Tyler scoffed before his quiet, allowing Pfiefer to continue her rant in the way she most preferred, without interruption, while he drifted away to a different place in thought. Superficially, he couldn’t wrap his head around the fact that his best friend was a witch, but her intuition was far more in tune then the average and he had borne witness to strange things happening to her. She knew stuff that she couldn’t possible know and her dreams were unusually true. Plus, if this was a charade, she deserved an Emmy because she has been in character for almost a decade.
Tyler could remember a young Fife, all of 6 years old, as she told him exactly one month before Christmas that she would get a teal Beach Cruiser bike with a white, wicker basket and bell and that his dad would be dead. But she couldn’t remember how, with the teal color, baskets and bells flooding her memory with the important details and all.
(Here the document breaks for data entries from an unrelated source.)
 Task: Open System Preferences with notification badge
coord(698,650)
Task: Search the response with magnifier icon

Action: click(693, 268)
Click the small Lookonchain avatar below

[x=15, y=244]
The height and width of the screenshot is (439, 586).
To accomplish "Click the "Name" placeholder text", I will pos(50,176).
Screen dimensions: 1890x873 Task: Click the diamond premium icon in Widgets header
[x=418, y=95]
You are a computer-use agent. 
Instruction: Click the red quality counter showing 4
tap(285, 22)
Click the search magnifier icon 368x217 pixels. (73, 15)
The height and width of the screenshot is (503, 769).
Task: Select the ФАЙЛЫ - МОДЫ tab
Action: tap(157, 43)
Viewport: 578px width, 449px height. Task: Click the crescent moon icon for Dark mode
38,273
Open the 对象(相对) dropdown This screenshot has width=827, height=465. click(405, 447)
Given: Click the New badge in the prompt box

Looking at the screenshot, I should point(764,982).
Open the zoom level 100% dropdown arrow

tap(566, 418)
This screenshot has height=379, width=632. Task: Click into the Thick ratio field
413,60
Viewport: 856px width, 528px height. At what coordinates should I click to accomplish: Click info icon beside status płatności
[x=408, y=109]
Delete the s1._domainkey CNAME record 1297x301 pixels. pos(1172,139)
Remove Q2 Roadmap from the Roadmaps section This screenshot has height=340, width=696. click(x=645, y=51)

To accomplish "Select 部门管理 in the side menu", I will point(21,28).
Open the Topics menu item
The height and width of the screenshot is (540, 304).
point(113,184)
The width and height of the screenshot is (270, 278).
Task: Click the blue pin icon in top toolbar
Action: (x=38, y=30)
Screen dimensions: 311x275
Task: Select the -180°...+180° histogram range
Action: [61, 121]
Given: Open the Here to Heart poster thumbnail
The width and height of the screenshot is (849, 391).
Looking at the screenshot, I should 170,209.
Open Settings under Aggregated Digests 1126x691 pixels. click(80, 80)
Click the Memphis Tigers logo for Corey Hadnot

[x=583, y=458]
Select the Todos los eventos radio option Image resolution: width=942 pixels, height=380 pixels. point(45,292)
For the next month he was consumed, watching his father with this new-found interest, studying his every move, checking on him in that dusty plaid recliner every half hour just to be sure he wasn’t. And when he would leave, Tyler would wait next to the phone. He just sat there, waiting for it to ring with the news. But Christmas came and went, and Fife couldn’t decipher what happened. No bike, no best friend’s dead father.
Each year, Pfiefer was adamant that this would be the time, and like clockwork, one month before Christmas, Tyler would worry and wait until Christmas went on like it had the years prior. By the time they were 10, Fife had stopped talking about it and even as it loomed closer she didn’t bring it up and neither did he. Although he couldn’t help but wait and worry.
When that Christmas morning arrived, Fife waking up at 7:17am exactly, just as she has described to him only a few times before. Her heart aflutter when she walks into the living room and sees it, a Teal Beach Cruiser bike with a basket and bell. A gift, she had sworn never to ask for, a fact she never failed to mention over and again to him, in those rare moments she could stand to repeat the story.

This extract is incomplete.